======== The data

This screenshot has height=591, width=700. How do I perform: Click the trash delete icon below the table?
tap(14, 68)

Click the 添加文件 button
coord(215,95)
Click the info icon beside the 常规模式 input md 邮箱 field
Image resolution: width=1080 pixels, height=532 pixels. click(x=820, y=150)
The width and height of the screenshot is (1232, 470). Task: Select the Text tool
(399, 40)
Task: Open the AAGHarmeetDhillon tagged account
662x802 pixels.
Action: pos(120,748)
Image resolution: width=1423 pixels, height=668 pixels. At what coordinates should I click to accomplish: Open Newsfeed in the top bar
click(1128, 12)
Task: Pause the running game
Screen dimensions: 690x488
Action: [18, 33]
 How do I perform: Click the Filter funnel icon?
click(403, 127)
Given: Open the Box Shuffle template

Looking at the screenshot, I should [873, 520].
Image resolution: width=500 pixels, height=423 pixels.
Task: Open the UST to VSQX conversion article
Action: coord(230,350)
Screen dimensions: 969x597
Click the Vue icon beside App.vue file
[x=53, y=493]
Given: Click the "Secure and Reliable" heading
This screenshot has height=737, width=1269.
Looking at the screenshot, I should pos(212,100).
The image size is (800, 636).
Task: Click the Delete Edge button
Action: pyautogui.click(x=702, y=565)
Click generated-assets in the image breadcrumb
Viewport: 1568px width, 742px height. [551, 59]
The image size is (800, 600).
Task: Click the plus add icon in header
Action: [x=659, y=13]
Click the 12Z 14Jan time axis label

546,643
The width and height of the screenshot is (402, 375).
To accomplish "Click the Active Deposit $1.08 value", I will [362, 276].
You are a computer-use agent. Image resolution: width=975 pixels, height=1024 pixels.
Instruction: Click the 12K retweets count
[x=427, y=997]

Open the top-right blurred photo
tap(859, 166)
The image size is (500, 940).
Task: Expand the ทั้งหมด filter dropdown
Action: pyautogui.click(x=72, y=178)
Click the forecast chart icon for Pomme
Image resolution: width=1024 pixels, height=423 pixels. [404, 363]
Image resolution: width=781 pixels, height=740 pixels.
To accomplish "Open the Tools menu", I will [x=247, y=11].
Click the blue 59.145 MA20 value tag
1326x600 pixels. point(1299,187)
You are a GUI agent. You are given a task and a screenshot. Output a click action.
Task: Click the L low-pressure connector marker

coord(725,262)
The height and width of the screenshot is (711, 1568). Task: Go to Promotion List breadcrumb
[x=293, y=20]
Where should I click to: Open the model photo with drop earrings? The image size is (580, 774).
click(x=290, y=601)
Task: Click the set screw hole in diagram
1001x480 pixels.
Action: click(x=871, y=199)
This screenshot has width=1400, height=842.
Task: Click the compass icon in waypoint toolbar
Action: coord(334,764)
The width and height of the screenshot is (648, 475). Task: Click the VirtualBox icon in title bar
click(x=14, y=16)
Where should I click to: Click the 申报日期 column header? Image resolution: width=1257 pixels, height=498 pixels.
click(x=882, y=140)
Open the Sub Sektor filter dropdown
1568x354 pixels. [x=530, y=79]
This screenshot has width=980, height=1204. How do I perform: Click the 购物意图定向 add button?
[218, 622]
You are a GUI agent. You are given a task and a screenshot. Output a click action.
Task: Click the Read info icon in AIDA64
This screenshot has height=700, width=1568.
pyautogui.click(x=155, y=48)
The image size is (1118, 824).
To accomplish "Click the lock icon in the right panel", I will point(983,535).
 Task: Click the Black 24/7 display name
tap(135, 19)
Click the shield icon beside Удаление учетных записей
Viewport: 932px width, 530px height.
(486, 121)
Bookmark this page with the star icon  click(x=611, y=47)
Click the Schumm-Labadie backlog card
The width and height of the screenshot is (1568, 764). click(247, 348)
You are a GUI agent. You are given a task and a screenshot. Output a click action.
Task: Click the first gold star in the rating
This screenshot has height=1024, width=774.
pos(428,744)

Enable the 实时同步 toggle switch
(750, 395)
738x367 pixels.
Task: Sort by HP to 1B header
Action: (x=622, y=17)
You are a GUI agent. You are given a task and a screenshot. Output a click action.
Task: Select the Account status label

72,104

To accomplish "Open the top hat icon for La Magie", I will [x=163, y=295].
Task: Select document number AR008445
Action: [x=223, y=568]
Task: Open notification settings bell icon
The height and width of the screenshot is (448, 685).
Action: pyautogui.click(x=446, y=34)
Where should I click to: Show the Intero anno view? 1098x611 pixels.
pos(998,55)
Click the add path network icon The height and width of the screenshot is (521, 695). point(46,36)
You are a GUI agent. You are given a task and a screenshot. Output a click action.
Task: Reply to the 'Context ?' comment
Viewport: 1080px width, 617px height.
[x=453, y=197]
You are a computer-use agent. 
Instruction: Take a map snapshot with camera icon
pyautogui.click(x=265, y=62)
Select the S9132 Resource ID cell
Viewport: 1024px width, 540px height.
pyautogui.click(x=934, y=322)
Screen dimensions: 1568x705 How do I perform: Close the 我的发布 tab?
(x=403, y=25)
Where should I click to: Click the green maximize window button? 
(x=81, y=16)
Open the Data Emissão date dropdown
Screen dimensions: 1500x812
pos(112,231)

================

Exercise. Copy the entries above exactly, leaving none out.

Exercise response.
This screenshot has height=591, width=700. How do I perform: Click the trash delete icon below the table?
tap(14, 68)

Click the 添加文件 button
coord(215,95)
Click the info icon beside the 常规模式 input md 邮箱 field
Image resolution: width=1080 pixels, height=532 pixels. click(x=820, y=150)
The width and height of the screenshot is (1232, 470). Task: Select the Text tool
(399, 40)
Task: Open the AAGHarmeetDhillon tagged account
662x802 pixels.
Action: pos(120,748)
Image resolution: width=1423 pixels, height=668 pixels. At what coordinates should I click to accomplish: Open Newsfeed in the top bar
click(1128, 12)
Task: Pause the running game
Screen dimensions: 690x488
Action: [18, 33]
 How do I perform: Click the Filter funnel icon?
click(403, 127)
Given: Open the Box Shuffle template

Looking at the screenshot, I should [873, 520].
Image resolution: width=500 pixels, height=423 pixels.
Task: Open the UST to VSQX conversion article
Action: coord(230,350)
Screen dimensions: 969x597
Click the Vue icon beside App.vue file
[x=53, y=493]
Given: Click the "Secure and Reliable" heading
This screenshot has height=737, width=1269.
Looking at the screenshot, I should pos(212,100).
The image size is (800, 636).
Task: Click the Delete Edge button
Action: pyautogui.click(x=702, y=565)
Click generated-assets in the image breadcrumb
Viewport: 1568px width, 742px height. [551, 59]
The image size is (800, 600).
Task: Click the plus add icon in header
Action: [x=659, y=13]
Click the 12Z 14Jan time axis label

546,643
The width and height of the screenshot is (402, 375).
To accomplish "Click the Active Deposit $1.08 value", I will [362, 276].
You are a computer-use agent. Image resolution: width=975 pixels, height=1024 pixels.
Instruction: Click the 12K retweets count
[x=427, y=997]

Open the top-right blurred photo
tap(859, 166)
The image size is (500, 940).
Task: Expand the ทั้งหมด filter dropdown
Action: pyautogui.click(x=72, y=178)
Click the forecast chart icon for Pomme
Image resolution: width=1024 pixels, height=423 pixels. [404, 363]
Image resolution: width=781 pixels, height=740 pixels.
To accomplish "Open the Tools menu", I will [x=247, y=11].
Click the blue 59.145 MA20 value tag
1326x600 pixels. point(1299,187)
You are a GUI agent. You are given a task and a screenshot. Output a click action.
Task: Click the L low-pressure connector marker

coord(725,262)
The height and width of the screenshot is (711, 1568). Task: Go to Promotion List breadcrumb
[x=293, y=20]
Where should I click to: Open the model photo with drop earrings? The image size is (580, 774).
click(x=290, y=601)
Task: Click the set screw hole in diagram
1001x480 pixels.
Action: click(x=871, y=199)
This screenshot has width=1400, height=842.
Task: Click the compass icon in waypoint toolbar
Action: coord(334,764)
The width and height of the screenshot is (648, 475). Task: Click the VirtualBox icon in title bar
click(x=14, y=16)
Where should I click to: Click the 申报日期 column header? Image resolution: width=1257 pixels, height=498 pixels.
click(x=882, y=140)
Open the Sub Sektor filter dropdown
1568x354 pixels. [x=530, y=79]
This screenshot has width=980, height=1204. How do I perform: Click the 购物意图定向 add button?
[218, 622]
You are a GUI agent. You are given a task and a screenshot. Output a click action.
Task: Click the Read info icon in AIDA64
This screenshot has height=700, width=1568.
pyautogui.click(x=155, y=48)
The image size is (1118, 824).
To accomplish "Click the lock icon in the right panel", I will point(983,535).
 Task: Click the Black 24/7 display name
tap(135, 19)
Click the shield icon beside Удаление учетных записей
Viewport: 932px width, 530px height.
(486, 121)
Bookmark this page with the star icon  click(x=611, y=47)
Click the Schumm-Labadie backlog card
The width and height of the screenshot is (1568, 764). click(247, 348)
You are a GUI agent. You are given a task and a screenshot. Output a click action.
Task: Click the first gold star in the rating
This screenshot has height=1024, width=774.
pos(428,744)

Enable the 实时同步 toggle switch
(750, 395)
738x367 pixels.
Task: Sort by HP to 1B header
Action: (x=622, y=17)
You are a GUI agent. You are given a task and a screenshot. Output a click action.
Task: Select the Account status label

72,104

To accomplish "Open the top hat icon for La Magie", I will [x=163, y=295].
Task: Select document number AR008445
Action: [x=223, y=568]
Task: Open notification settings bell icon
The height and width of the screenshot is (448, 685).
Action: pyautogui.click(x=446, y=34)
Where should I click to: Show the Intero anno view? 1098x611 pixels.
pos(998,55)
Click the add path network icon The height and width of the screenshot is (521, 695). point(46,36)
You are a GUI agent. You are given a task and a screenshot. Output a click action.
Task: Reply to the 'Context ?' comment
Viewport: 1080px width, 617px height.
[x=453, y=197]
You are a computer-use agent. 
Instruction: Take a map snapshot with camera icon
pyautogui.click(x=265, y=62)
Select the S9132 Resource ID cell
Viewport: 1024px width, 540px height.
pyautogui.click(x=934, y=322)
Screen dimensions: 1568x705 How do I perform: Close the 我的发布 tab?
(x=403, y=25)
Where should I click to: Click the green maximize window button? 
(x=81, y=16)
Open the Data Emissão date dropdown
Screen dimensions: 1500x812
pos(112,231)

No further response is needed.